A study team of the Image Processing Lab (IPL), of the University’s Scientific Park, and of the Environmental Remote Sensing (ERS) Group of the Department of Earth Physics and Thermodynamics, both of the UV, have formulated a methodology to create global maps of core parameters, variable, and features of the Earth’s vegetation. The technology, based on AI, works with Google’s cloud to make the most of the numerous images from the NASA and the ESA, thus enabling the generation and monitoring of the vegetation with high temporal and spatial resolution in a global manner. The studies have shown very remarkable patterns in core parameters to examine climate change, such as nitrogen or phosphorus contents and plant foliage.
“Until now it was impossible to produce these maps because the required conditions weren’t available. We didn’t have powerful and accurate machine learning statistical tools; nor did we have access to great bodies of data or cloud computing to process the petabytes of satellite images in a fast and accurate way. Now, with the Google platform and the AI techniques, we can make these calculations with data from the ESA or NASA quickly and on a planetary scale,” says physician and electronic engineer Álvaro Moreno, leader of this research and current researcher of the IPL for the Image and Signal Processing (ISP) group.
The scientists have accomplished the data processing in the Google cloud.
The mathematical tools are machine learning models that learn the relation between the images they receive from the satellites and the measurements taken from the Earth’s surface. Once they have learned this relation for numerous observation-measurement pairings, this knowledge can be extrapolated to any other location and time to generate estimation maps of the measure of interest. The possibilities are tremendous and now we can generate global maps from almost any variable of interest where there is in situ data, as we have the satellites orbiting and providing very good temporal and spatial observations. In our case, we have generated global maps of biophysical parameters that are useful to monitor vegetation (how much vegetation we have, to what extent it’s active and what amounts of phosphorus and nitrogen there are), but they could very well be used for other variables of interest, and not only on the ground, but also in water and as regards the quality of air.
Manuel Campos-Taberner, Researcher, ERS.
For more than 15 years the researchers have been taking part in related initiatives with the European Organization for the Exploitation of Meteorological Satellites (EUMETSAT) for the utilization of data from current and future missions within a European program called Satellite Application Facility on Land Surface Analysis (LSA-SAF).
It is the first European initiative dedicated to producing and distributing, in real time, variables of the status of the terrestrial environmental system, offering products of great value for the observation of the climate and the environment.

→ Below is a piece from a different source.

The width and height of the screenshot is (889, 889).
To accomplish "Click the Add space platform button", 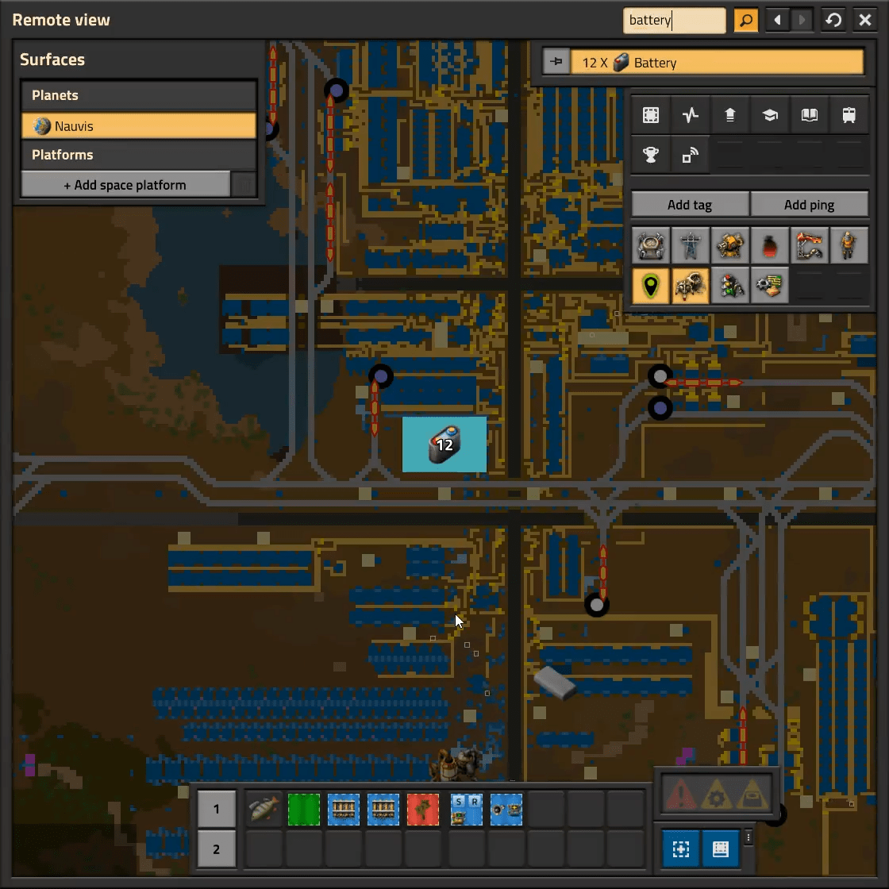I will [125, 185].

Javier García Haro, Chief Investigator, ERS group.
Future applications
According to the researchers, the new maps will have an effect in other fields such as biodiversity, precision farming, or the adaptation of species to climate change. “The study is not only a conceptual test of what can be achieved by combining machine learning and remote sensing, but it also opens the door to future scientific studies that exploit this type of maps,” adds Gustau Camps-Valls, Electronic Engineering professor and researcher of the IPL, who has the support of an ERC Consolidator Grant for the development of AI concerning the observation of the Earth. “The applications and implications are endless, and even more so when faced with the current pressure on food and biofuel production for example, without underestimating the study of the impact on ecosystems and the adaptation of species,” he concludes.

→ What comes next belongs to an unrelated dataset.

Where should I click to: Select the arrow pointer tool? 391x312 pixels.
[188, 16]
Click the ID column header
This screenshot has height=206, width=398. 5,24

The study team from Valencia University has formulated the methodology along with researchers from over 20 institutions from around the world (Max Planck, UCL, Univ. Montana, Univ. California, etc.), with the partnership of Google’s “Google Earth Engine” and the data from multispectral sensors of the NASA from the past two decades. Steven W. Running (University of Montana), lead author of the Fourth Assessment Report of the Intergovernmental Panel on Climate Change (IPCC), which earned him the Nobel Peace Prize in 2007, was involved in these studies. “What Álvaro Moreno and his collaborators have done is impressive— he says—; now, with a computer connected to the internet, you can do things that the ESA or NASA have never done in their 50 years of existence.”